OMT has proposed three main types of models:
- Object model: The object model represents the static and most stable phenomena in the modeled domain. Main concepts are classes and associations with attributes and operations. Aggregation and generalization (with multiple inheritance) are predefined relationships.
- Dynamic model: The dynamic model represents a state/transition view on the model. Main concepts are states, transitions between states, and events to trigger transitions. Actions can be modeled as occurring within states. Generalization and aggregation (concurrency) are predefined relationships.
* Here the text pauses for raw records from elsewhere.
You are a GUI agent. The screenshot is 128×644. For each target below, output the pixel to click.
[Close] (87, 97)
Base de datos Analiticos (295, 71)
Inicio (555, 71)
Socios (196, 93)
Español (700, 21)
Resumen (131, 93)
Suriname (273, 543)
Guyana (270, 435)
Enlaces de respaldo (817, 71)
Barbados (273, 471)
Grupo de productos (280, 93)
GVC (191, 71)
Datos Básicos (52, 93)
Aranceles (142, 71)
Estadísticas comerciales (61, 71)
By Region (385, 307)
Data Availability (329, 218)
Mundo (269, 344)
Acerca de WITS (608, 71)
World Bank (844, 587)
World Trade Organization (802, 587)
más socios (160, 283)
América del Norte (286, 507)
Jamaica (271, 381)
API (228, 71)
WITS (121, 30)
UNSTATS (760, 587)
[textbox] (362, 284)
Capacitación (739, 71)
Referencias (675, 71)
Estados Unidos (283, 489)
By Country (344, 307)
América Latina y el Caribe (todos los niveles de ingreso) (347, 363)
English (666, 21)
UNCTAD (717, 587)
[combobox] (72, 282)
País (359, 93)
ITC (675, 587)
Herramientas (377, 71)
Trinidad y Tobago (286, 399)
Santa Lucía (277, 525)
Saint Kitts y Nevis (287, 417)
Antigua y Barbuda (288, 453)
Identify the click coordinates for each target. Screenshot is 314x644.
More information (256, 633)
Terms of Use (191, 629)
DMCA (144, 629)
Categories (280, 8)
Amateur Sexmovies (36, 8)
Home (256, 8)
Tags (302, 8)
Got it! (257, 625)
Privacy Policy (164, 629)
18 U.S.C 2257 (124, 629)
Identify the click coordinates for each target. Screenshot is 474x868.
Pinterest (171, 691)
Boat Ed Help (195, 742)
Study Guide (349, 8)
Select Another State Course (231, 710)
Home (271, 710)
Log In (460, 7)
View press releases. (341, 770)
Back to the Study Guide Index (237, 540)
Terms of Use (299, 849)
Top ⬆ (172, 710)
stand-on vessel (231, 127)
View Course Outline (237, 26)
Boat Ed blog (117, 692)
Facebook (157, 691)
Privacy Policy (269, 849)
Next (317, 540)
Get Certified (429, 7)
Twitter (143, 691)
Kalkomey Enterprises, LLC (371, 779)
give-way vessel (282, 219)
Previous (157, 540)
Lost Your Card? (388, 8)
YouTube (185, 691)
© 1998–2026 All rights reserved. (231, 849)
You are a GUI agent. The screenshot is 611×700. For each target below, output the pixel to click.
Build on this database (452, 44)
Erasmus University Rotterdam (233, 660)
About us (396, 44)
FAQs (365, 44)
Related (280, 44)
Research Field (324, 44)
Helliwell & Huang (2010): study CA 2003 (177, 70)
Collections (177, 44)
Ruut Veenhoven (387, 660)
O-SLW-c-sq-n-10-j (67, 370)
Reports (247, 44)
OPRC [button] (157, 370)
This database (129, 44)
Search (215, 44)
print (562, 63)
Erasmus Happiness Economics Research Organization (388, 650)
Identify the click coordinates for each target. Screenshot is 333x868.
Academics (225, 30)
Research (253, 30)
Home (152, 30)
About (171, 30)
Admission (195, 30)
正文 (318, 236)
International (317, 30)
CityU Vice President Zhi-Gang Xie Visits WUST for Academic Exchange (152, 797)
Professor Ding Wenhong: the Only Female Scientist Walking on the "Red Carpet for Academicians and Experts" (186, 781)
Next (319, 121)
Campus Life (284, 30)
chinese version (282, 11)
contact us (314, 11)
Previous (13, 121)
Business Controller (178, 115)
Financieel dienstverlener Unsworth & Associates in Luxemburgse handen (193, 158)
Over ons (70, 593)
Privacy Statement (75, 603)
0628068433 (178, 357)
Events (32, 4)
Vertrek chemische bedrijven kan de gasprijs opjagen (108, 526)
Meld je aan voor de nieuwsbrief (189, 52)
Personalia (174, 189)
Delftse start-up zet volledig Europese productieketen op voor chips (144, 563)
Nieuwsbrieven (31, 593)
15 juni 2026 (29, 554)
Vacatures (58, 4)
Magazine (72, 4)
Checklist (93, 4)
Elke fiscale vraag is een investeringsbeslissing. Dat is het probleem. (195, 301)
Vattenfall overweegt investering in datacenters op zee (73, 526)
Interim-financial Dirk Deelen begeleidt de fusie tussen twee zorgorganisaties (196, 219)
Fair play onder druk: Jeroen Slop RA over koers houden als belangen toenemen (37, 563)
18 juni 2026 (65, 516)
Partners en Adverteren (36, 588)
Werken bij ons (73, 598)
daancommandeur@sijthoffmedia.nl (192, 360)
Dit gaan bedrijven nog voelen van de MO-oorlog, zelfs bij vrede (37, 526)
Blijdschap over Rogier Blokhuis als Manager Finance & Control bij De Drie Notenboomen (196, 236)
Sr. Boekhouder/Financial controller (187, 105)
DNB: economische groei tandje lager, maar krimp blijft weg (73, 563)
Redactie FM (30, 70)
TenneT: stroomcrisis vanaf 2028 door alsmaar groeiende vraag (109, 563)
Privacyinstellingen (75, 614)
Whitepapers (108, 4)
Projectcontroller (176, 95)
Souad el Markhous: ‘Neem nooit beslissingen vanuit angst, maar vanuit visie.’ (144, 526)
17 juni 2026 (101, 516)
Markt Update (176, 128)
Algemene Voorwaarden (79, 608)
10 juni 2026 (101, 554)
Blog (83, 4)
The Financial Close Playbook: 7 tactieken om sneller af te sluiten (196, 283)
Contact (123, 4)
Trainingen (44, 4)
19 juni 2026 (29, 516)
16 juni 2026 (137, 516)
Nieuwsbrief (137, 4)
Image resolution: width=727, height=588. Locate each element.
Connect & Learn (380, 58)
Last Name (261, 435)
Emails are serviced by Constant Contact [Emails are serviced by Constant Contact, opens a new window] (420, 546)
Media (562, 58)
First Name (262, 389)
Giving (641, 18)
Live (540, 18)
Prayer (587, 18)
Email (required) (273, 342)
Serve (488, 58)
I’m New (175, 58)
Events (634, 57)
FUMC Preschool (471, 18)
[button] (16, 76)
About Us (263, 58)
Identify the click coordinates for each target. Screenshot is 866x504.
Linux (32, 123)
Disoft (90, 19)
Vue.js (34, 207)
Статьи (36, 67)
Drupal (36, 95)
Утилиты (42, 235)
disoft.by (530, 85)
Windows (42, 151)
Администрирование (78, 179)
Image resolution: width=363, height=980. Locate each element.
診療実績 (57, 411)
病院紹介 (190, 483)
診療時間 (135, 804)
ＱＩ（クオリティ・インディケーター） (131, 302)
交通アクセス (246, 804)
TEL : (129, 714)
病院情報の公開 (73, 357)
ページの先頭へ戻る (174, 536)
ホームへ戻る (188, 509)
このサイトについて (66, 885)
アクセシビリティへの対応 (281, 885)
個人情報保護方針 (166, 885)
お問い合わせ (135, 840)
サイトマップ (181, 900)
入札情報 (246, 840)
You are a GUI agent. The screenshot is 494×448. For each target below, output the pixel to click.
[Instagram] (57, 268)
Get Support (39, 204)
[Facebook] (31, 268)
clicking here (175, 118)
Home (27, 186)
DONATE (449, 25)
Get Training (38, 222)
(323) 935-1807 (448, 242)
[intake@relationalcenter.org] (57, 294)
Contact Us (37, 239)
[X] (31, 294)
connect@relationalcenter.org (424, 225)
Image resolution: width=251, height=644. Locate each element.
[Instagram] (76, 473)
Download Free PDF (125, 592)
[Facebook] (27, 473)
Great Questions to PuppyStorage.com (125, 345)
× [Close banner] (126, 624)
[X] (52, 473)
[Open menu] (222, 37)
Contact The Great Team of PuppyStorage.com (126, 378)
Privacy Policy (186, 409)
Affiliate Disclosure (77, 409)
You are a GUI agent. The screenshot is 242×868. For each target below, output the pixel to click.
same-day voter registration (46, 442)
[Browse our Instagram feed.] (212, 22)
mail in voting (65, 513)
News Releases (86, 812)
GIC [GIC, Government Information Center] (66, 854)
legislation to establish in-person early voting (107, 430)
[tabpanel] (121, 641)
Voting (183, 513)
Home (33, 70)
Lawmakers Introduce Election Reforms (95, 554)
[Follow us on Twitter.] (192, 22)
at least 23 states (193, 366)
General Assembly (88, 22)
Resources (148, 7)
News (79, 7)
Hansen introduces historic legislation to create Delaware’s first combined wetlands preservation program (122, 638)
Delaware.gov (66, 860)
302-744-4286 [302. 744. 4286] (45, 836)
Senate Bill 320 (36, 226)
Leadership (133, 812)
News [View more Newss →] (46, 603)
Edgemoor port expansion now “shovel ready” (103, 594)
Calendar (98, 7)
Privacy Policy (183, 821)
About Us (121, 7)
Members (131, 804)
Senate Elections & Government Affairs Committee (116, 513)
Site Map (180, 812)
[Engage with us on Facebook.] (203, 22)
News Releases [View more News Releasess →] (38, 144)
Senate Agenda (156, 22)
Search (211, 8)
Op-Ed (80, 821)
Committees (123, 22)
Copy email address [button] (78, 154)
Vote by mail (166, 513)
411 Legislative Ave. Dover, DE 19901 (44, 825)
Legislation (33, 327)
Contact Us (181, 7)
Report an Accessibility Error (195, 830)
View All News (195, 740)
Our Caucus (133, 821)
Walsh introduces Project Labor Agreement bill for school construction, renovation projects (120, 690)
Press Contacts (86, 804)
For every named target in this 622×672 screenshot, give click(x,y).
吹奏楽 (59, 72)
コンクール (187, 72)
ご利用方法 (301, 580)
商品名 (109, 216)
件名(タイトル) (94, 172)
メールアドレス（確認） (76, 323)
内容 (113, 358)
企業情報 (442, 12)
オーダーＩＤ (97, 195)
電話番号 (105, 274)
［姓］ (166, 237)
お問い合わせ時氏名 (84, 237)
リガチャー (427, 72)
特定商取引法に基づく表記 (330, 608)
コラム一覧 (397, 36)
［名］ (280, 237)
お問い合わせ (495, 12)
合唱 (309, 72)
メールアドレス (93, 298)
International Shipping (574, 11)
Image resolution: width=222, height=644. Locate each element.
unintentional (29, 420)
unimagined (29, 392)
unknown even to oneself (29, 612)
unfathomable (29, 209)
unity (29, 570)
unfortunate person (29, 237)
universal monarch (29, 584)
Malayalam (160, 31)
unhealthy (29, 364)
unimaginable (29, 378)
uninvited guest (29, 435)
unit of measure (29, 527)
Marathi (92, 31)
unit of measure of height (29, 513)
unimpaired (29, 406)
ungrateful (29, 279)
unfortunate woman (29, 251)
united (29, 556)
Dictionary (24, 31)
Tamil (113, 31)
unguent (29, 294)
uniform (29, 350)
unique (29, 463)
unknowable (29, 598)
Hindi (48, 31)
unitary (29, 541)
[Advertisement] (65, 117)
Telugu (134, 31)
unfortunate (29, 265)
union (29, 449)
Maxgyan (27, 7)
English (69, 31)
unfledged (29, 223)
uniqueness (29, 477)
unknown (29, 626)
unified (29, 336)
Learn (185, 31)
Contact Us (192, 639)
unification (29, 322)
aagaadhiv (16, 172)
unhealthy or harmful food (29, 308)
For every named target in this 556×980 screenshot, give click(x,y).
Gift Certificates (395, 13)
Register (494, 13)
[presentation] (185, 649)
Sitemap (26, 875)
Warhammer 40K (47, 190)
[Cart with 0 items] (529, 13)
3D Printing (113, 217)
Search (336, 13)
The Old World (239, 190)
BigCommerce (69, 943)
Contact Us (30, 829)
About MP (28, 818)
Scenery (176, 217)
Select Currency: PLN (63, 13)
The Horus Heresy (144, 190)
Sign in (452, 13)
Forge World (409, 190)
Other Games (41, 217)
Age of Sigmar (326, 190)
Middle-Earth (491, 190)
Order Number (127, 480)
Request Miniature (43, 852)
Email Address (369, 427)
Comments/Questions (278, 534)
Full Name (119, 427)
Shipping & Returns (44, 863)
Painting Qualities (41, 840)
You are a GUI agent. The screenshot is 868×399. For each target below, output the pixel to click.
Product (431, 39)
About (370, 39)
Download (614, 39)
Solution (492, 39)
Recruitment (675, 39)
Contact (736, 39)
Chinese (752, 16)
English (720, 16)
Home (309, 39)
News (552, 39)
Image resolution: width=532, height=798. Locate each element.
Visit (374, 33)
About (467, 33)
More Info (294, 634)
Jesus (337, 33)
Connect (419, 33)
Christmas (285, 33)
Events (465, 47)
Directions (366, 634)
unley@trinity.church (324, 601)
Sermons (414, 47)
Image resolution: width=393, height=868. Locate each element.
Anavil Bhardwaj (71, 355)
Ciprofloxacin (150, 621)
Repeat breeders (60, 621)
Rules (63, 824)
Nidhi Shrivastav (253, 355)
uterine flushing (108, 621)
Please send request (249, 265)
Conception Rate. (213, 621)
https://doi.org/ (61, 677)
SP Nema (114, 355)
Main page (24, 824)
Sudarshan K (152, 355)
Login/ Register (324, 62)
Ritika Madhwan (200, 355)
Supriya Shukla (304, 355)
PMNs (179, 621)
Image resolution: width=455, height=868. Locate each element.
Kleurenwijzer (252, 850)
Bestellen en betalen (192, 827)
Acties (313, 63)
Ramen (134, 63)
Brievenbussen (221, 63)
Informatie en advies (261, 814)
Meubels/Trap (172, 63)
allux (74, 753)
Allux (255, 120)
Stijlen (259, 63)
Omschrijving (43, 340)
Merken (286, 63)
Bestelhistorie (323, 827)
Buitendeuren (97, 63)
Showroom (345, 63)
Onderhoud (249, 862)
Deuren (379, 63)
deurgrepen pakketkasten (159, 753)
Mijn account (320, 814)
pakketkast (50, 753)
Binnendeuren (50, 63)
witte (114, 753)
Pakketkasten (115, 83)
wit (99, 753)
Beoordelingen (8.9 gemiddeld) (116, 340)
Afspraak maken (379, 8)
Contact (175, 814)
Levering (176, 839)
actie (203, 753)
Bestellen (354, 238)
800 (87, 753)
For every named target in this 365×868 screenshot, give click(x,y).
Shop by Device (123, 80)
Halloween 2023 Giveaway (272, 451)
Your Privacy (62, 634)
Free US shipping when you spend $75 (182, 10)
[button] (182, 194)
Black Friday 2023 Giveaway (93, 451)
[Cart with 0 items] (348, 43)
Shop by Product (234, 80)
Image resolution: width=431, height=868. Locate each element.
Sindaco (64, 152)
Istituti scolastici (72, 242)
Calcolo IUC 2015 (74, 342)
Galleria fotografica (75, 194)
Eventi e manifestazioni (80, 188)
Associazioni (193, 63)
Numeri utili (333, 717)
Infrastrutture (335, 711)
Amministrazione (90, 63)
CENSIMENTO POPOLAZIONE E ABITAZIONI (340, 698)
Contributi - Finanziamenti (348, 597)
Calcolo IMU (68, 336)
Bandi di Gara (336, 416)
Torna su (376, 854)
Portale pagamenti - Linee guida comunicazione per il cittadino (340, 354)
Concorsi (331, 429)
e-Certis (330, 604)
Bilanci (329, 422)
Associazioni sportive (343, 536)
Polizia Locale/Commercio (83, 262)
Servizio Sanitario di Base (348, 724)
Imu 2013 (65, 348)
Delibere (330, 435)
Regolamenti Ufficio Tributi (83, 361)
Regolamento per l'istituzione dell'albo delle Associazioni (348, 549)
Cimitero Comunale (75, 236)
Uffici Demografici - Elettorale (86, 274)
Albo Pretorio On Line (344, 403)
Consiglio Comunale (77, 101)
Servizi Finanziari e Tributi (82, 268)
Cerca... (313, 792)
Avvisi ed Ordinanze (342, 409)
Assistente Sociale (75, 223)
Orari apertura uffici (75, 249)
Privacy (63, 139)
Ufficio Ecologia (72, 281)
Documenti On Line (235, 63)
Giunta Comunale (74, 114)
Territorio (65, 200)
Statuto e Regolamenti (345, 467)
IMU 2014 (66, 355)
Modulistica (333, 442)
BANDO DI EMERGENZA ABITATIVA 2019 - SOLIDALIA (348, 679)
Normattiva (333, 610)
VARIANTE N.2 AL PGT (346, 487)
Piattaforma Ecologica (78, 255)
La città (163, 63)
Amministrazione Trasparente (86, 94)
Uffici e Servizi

- Functional model: The functional model handles the process perspective of the model, corresponding roughly to data flow diagrams. Main concepts are process, data store, data flow, and actors.

OMT is a predecessor of the Unified Modeling Language (UML). Many OMT modeling elements are common to UML.

Functional Model in OMT:
In brief, a functional model in OMT defines the function of the whole internal processes in a model with the help of "Data Flow Diagrams (DFDs)". It details how processes are performed independently.